Il capitale umano - la recensione del nuovo film di Paolo Virzì

01 gennaio 2014
3.5 di 5
4

Un graffiante e sarcastico noir, trasportato in Brianza dal lontano Connecticut

Il capitale umano - la recensione del nuovo film di Paolo Virzì

E' bello quando un regista come Paolo Virzì, che ha saputo come pochi raccontare l'anima del popolo, ti sorprende con un film con cui, con altrettanta sapienza e capacità affabulatoria, entra in un mondo che gli è probabilmente estraneo quanto lo è a noi. E soprattutto quando lo fa sulla scorta di un romanzo americano ambientato in Connecticut, strutturalmente complesso, che i suoi fidi sceneggiatori Francesco Piccolo e Francesco Bruni smontano e rimontano con pazienza da orologiai, trasformandolo nella narrazione dei fatti avvenuti in uno stesso arco di tempo secondo l'ottica di tre dei personaggi principali, operazione che ha lasciato grato e ammirato lo stesso autore del libro, Stephen Amidon, che aveva tentato inutilmente di adattarlo per il cinema.
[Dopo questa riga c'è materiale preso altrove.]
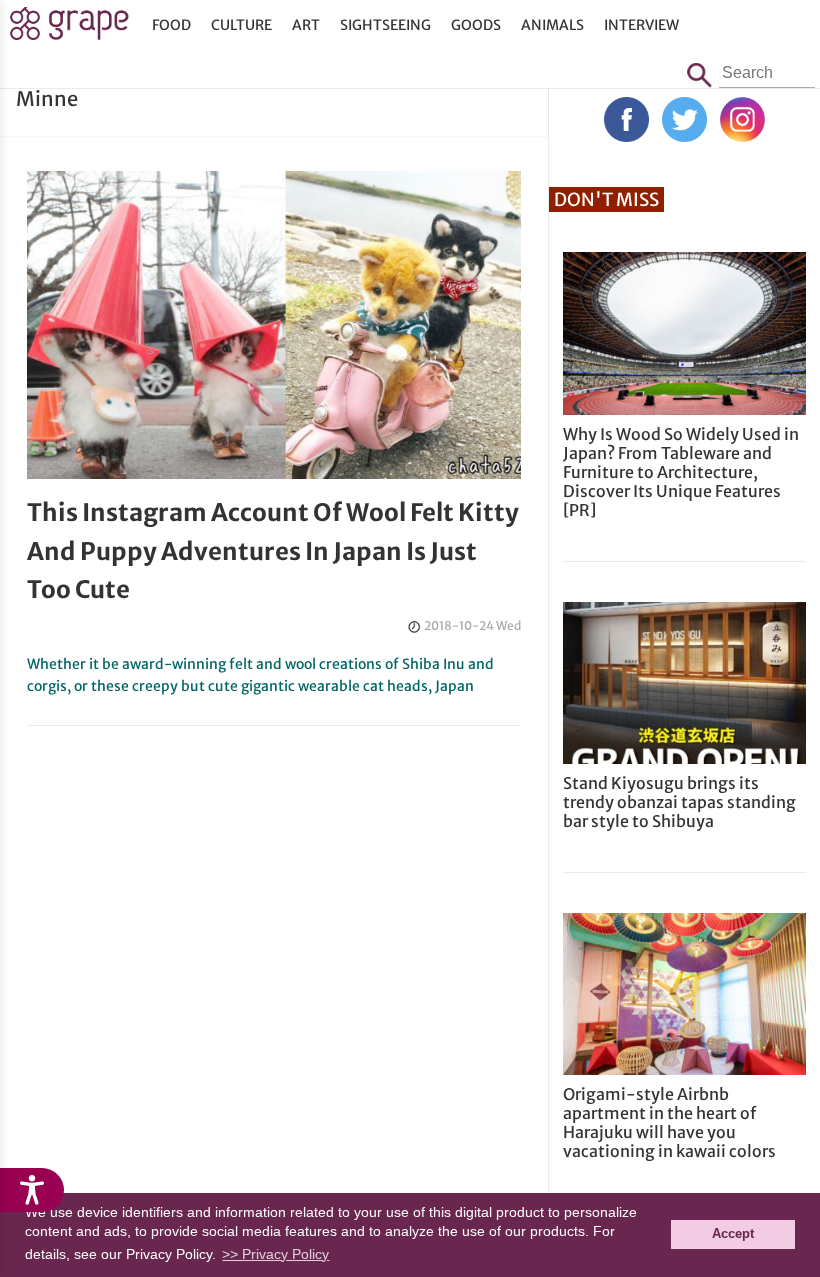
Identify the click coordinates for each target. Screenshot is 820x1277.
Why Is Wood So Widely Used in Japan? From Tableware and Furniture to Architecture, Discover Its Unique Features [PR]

Mantenendo inalterati i fatti essenziali, tutta la storia viene trasportata nella nostra opulenta Brianza, dove in ville alla Beverly Hills vivono i fortunati pochi che hanno quasi tutto e sempre più vicini a loro i molti aspiranti nuovi ricchi, sbruffoni e disposti a tutto pur di fare il salto “di qualità”. Nel codice a barre che è il logo del film Il capitale umano, in sintesi c'è tutto: l'espressione burocratica con cui le assicurazioni calcolano, in base a parametri di vario genere, il “giusto” prezzo di una vita, è l'unica concessione all'umanità di un capitale che in realtà non ha niente a che fare coi sentimenti e il valore delle persone, ma soltanto con se stesso, in un immenso valzer speculativo di cui pochi hanno la chiave di lettura e di cui quasi tutti restano vittime, volontarie o meno.
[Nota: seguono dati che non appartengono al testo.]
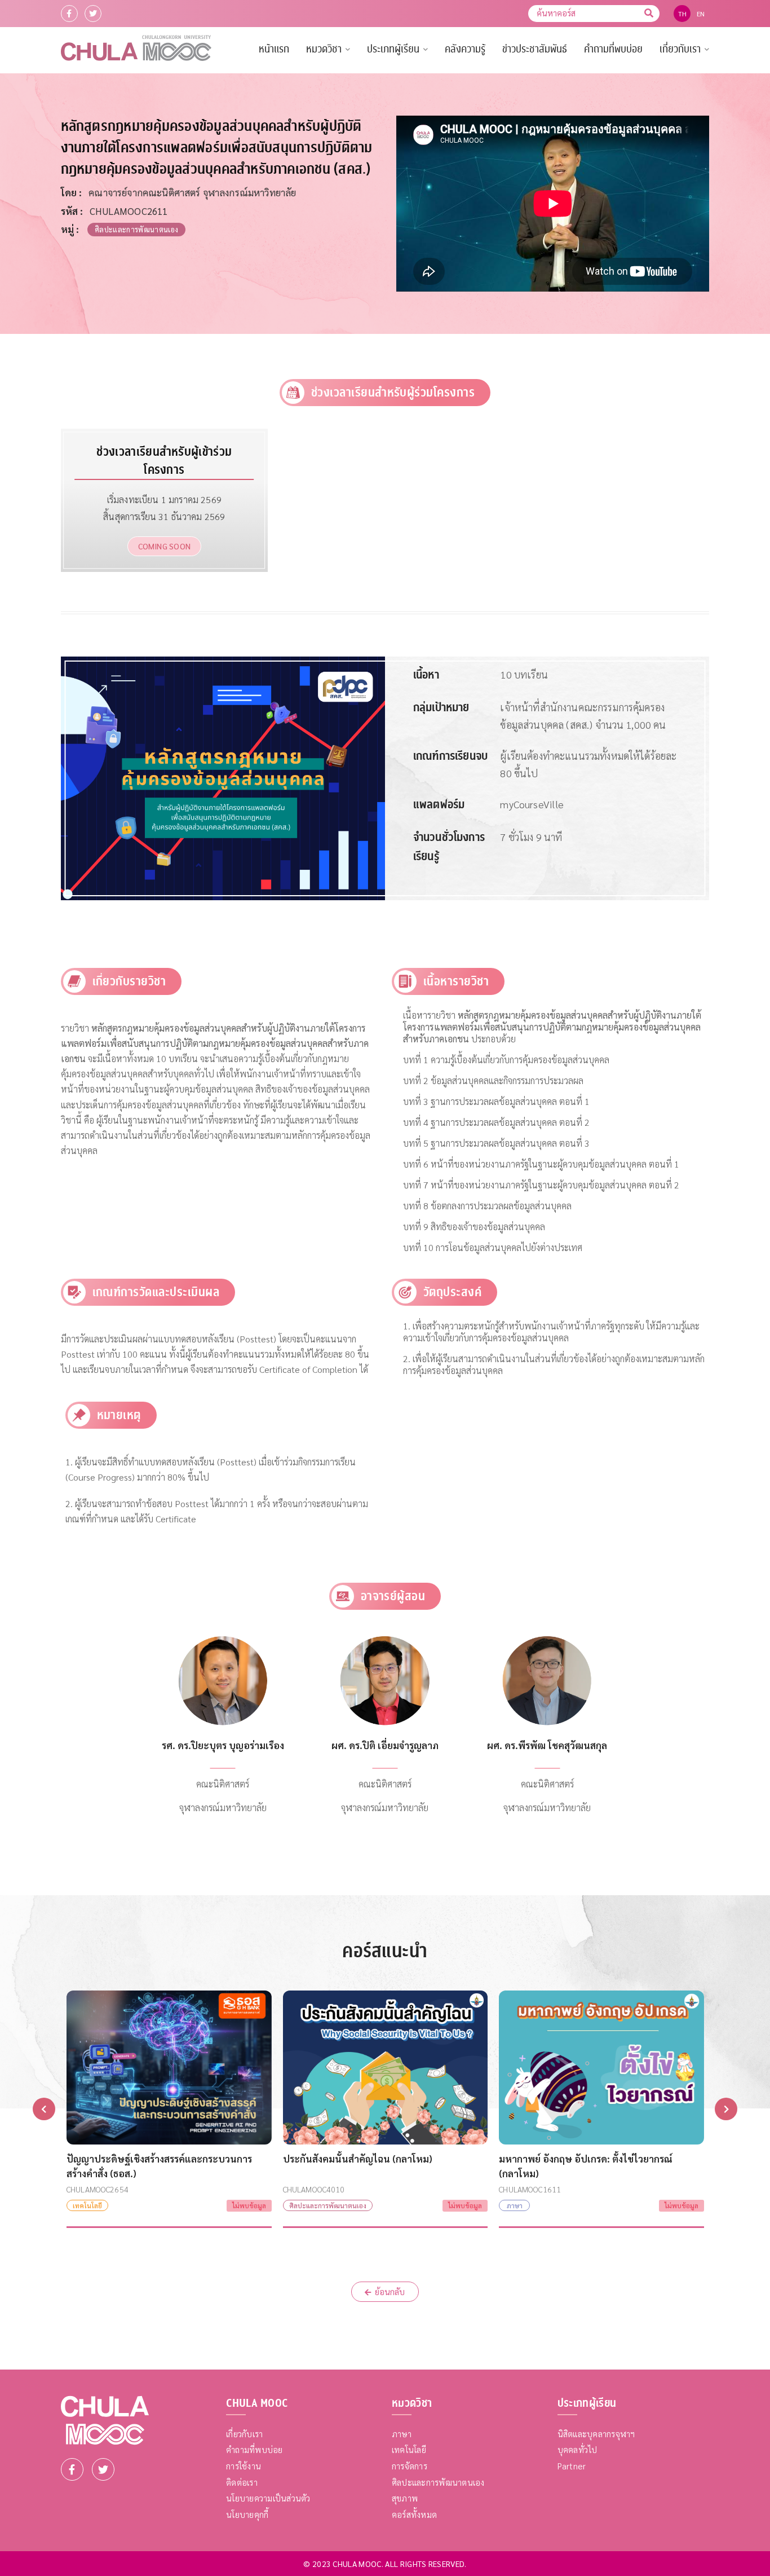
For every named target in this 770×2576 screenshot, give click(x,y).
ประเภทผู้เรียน (393, 49)
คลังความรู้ (465, 49)
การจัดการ (409, 2465)
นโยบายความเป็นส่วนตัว (268, 2498)
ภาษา (401, 2433)
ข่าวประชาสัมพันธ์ (534, 49)
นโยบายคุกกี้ (247, 2514)
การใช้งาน (243, 2465)
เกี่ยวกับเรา (680, 49)
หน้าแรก (274, 49)
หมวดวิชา (324, 49)
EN (701, 13)
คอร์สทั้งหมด (414, 2514)
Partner (571, 2465)
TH (682, 13)
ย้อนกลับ (390, 2291)
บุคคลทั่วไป (577, 2449)
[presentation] (44, 2109)
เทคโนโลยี (409, 2449)
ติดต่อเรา (242, 2482)
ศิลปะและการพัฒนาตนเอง (438, 2482)
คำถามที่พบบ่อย (613, 49)
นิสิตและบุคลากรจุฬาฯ (596, 2433)
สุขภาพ (405, 2498)
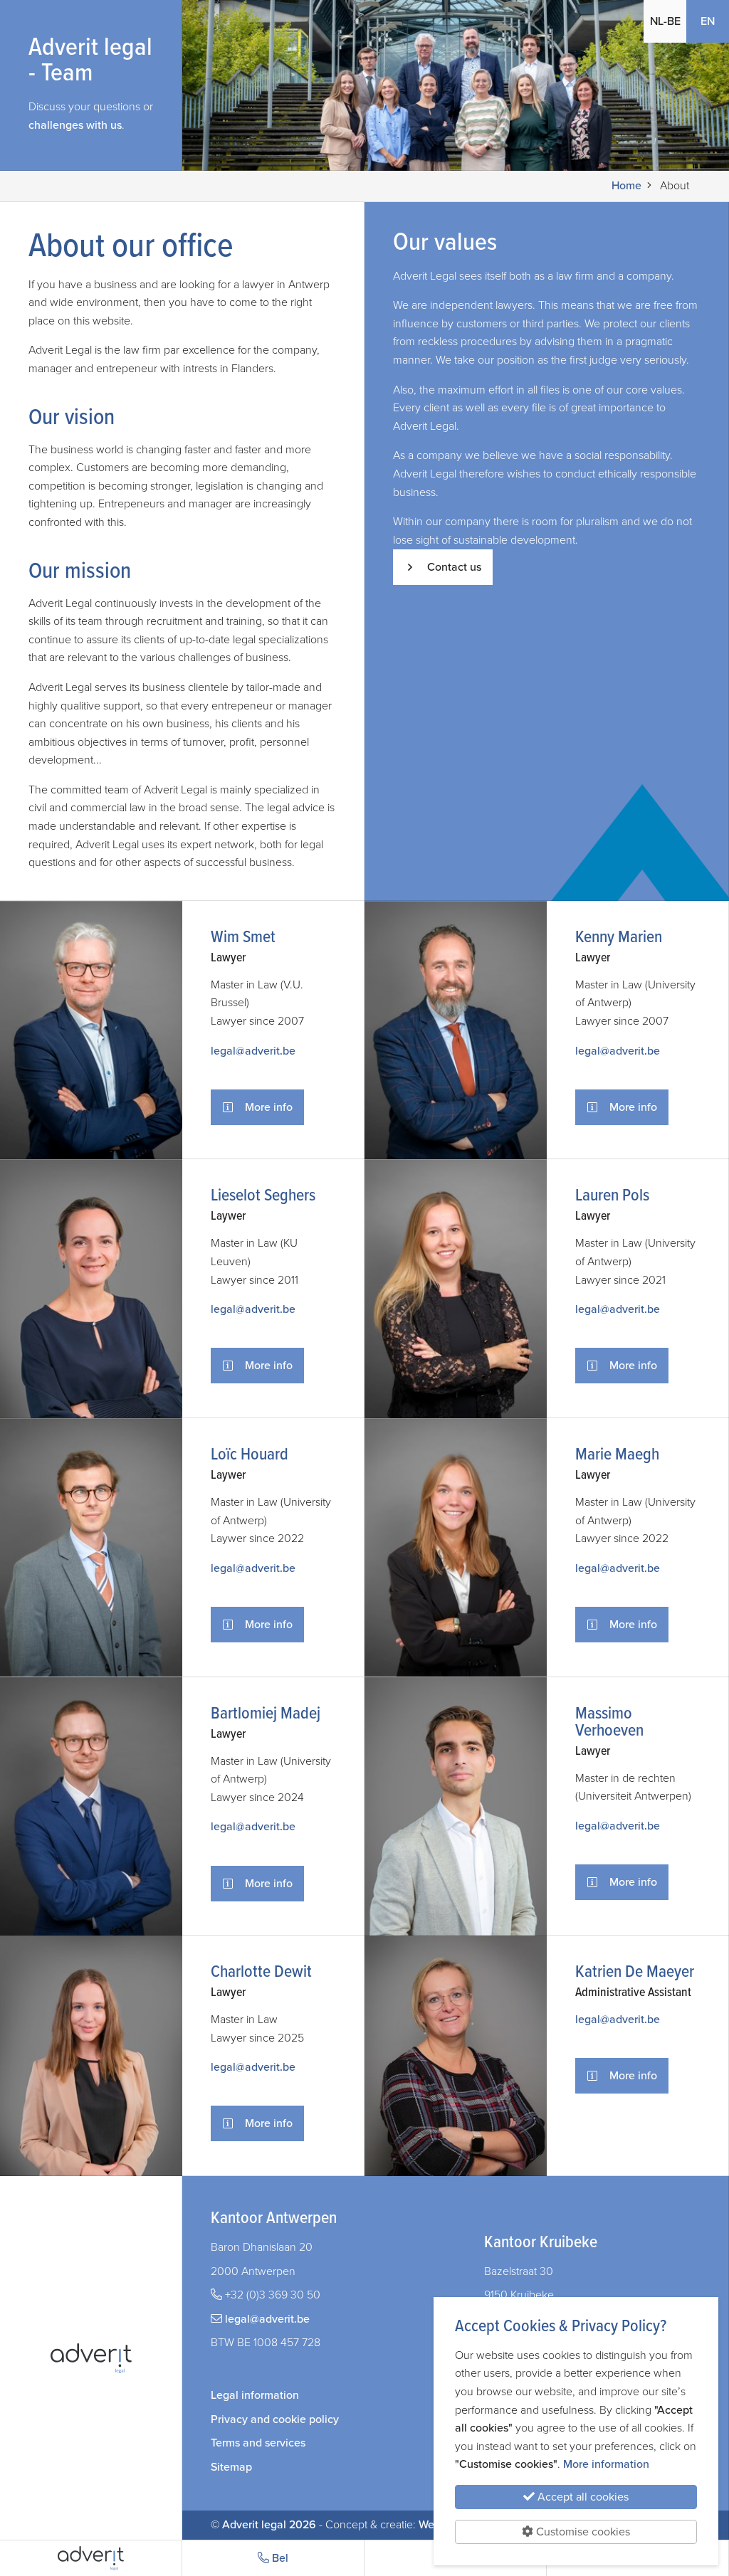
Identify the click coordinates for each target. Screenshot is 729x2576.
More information (606, 2464)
Dino Ossola è uno dei tanti, un uomo probabilmente buono e con le migliori intenzioni, che mette tutto quello che possiede sul piatto, all'insaputa della famiglia, per guadagnare dei soldi facili e sicuri che, quando finalmente riesce a entrare nel magico fondo di investimento del milionario Carlo Bernaschi, all'improvviso scompaiono. Per riavere il suo, con gli interessi che si aspettava, il baldanzoso e chiassoso padano ha un solo modo: il ricatto. E la possibilità di farlo gliela offre un fortuito, tragico incidente che vede indirettamente coinvolta la facoltosa famiglia. Di più della trama non raccontiamo, perché Il capitale umano non è solo, tra le righe, il ritratto di un paese in crisi, ma è anche un film di genere nel senso in cui lo era Chinatown di Polanski, dove alla base dell'intrigo privato c'erano il denaro e la speculazione, parti integranti del motore della società capitalistica i cui ingranaggi, di cui ignoriamo il funzionamento, ci stritolano senza che ne comprendiamo il modo e il motivo.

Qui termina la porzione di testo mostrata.